Flatpak has the concept of unrestricted connections to the session and system buses, selected by --socket=session-bus, --socket=system-bus. These bind-mount the session or system bus socket directly into the container if possible (or use flatpak-dbus-proxy in pass-through mode if the socket is abstract), without interposing flatpak-dbus-proxy --filter and its implicit restrictions on what the connection can do (such as forbidding UpdateActivationEnvironment()).

These connections are effectively totally trusted - there are lots of ways an unrestricted connection to the session bus can execute arbitrary code outside the sandbox context (doing the equivalent of `systemd-run --scope $your_payload_here` is an obvious one, and so is the o.fd.Flatpak.Development interface), and the same is probably true for the system bus. But we probably want to be able to *identify* these connections, even though we can't *control* them.

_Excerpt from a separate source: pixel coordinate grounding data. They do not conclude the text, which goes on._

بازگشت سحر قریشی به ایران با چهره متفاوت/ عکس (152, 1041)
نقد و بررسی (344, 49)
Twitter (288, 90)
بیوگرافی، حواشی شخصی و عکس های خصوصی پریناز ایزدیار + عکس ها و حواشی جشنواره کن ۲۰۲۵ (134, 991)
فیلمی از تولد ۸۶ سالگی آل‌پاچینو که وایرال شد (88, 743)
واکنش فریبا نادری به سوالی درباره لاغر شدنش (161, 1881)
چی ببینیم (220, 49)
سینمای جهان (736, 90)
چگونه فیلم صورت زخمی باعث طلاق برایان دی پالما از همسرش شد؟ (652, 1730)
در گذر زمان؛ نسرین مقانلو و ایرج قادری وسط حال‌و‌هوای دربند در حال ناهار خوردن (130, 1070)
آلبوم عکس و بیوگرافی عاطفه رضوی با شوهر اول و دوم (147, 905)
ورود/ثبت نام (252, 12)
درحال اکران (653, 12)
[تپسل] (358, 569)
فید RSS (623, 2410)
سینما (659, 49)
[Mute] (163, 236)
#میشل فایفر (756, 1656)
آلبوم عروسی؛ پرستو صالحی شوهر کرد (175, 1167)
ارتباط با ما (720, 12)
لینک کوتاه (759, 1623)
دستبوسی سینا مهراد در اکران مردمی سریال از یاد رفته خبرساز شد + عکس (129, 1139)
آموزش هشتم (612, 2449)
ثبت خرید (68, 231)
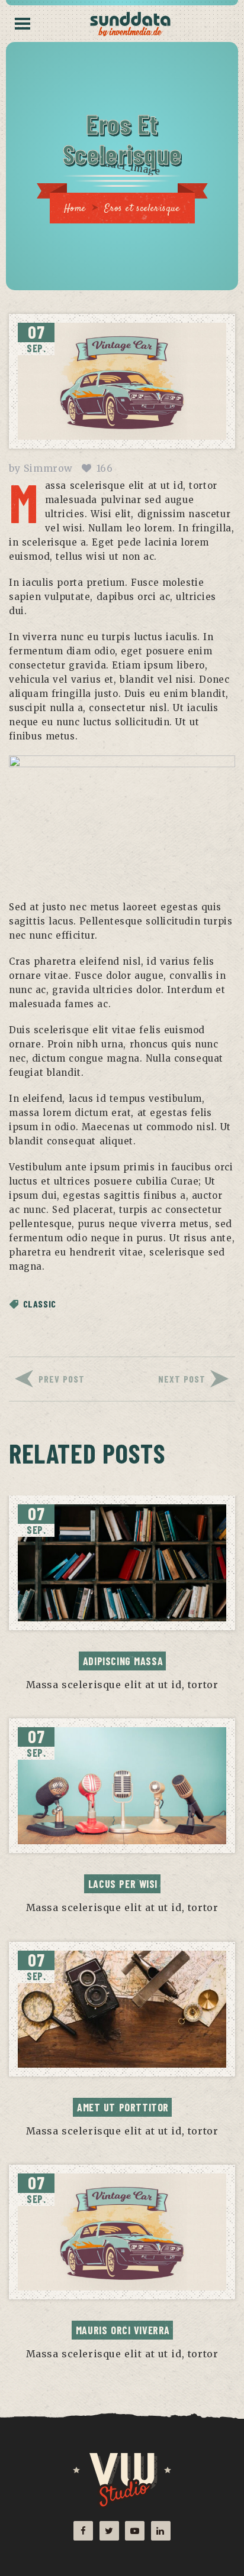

With the implementation in Bug #101354, there are some hard-coded things that such connections can never do:

* Call methods with METHOD_FLAG_PRIVILEGED:
  DBus.UpdateActivationEnvironment()
  (privilege escalation via LD_PRELOAD etc.),
  DBus.BecomeMonitor() (privileged information leak)

* Call methods with METHOD_FLAG_NO_CONTAINERS:
  Containers1.AddServer() (privilege escalation via specifying weaker access
  control, identity spoofing by specifying a different identity for the
  server)
  Containers1.{StopInstance,StopListening}() (denial of service),
  the whole Verbose interface (indirect information leak, denial of service
  because Verbose is really really spammy),
  the whole Stats interface (minor information leak)

* Add match rules that enable eavesdropping (privileged information leak)

* Report that systemd activation has failed (denial of service)

* Probably more in future

I'm not sure whether a contained app will ever do these in practice. I could imagine GNOME Builder wanting to BecomeMonitor() or use Verbose or Stats, although at the moment it just uses --talk-name=org.freedesktop.Flatpak to escalate its privileges, rather than having a totally unrestricted socket.

Options include:

* Deny some or all of this on filtered connections (Bug #101902), let
  container managers allow it by adding extra allow rules, and maybe
  allow it on unfiltered connections (until Bug #101902, that's all
  connections) to preserve the invariant that not specifying filtering
  means allowing everything that can possibly be allowed

* Unconditionally forbid this stuff on the assumption that nobody will
  ever need it

* Either now, or later (if we unconditionally forbade it but we turned
  out to be wrong about never needing it), have a flag in the a{sv} of
  named arguments that relaxes our access control for a particular
  container instance (maybe {'AllowMonitoring': <true>} etc.?), and
  relax some of the restrictions in that situation

If we might let containers do privileged things in future, we might want to change the semantics of M_F_PRIVILEGED so that it's orthogonal to M_F_NO_CONTAINERS (in Bug #101354 as currently proposed, M_F_NO_CONTAINERS is strictly weaker than M_F_PRIVILEGED); or, alternatively, we might want to add a M_F_PRIVILEGED_UID that is really orthogonal to M_F_NO_CONTAINERS, which would make M_F_PRIVILEGED equivalent to M_F_PRIVILEGED_UID|M_F_NO_CONTAINERS.